== Segment start ==
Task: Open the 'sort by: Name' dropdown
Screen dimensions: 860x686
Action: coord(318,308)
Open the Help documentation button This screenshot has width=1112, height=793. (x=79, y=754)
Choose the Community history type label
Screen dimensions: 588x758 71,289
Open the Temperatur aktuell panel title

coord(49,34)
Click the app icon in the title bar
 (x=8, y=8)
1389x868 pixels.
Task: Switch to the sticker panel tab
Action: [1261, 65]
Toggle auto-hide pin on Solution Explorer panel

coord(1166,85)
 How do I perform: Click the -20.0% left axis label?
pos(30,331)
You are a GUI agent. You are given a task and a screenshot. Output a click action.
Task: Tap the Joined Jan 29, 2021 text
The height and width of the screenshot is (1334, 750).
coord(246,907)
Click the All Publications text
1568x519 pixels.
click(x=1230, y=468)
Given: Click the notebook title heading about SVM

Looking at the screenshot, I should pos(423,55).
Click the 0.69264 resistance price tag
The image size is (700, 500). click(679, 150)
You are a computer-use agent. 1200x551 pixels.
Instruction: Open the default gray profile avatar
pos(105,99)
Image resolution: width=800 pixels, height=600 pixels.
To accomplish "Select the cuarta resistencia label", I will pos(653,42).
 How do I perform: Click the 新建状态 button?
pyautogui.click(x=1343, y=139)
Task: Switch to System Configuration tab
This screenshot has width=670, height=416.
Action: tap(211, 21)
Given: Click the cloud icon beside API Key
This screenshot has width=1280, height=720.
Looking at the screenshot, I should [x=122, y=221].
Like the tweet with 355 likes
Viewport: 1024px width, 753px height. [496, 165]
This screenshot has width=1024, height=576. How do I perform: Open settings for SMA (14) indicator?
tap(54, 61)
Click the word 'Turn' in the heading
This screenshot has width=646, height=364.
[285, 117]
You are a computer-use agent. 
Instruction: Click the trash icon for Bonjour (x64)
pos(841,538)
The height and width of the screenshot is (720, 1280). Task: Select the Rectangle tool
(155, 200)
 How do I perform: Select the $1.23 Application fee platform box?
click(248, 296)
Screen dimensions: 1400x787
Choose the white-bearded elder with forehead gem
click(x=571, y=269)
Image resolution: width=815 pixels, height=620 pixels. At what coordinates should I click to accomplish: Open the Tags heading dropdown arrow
== Segment end ==
→ To do
Find and copy each line of the material that holds the word "accomplish".

→ Result of this task
To accomplish "Select the cuarta resistencia label", I will pos(653,42).
Image resolution: width=815 pixels, height=620 pixels. At what coordinates should I click to accomplish: Open the Tags heading dropdown arrow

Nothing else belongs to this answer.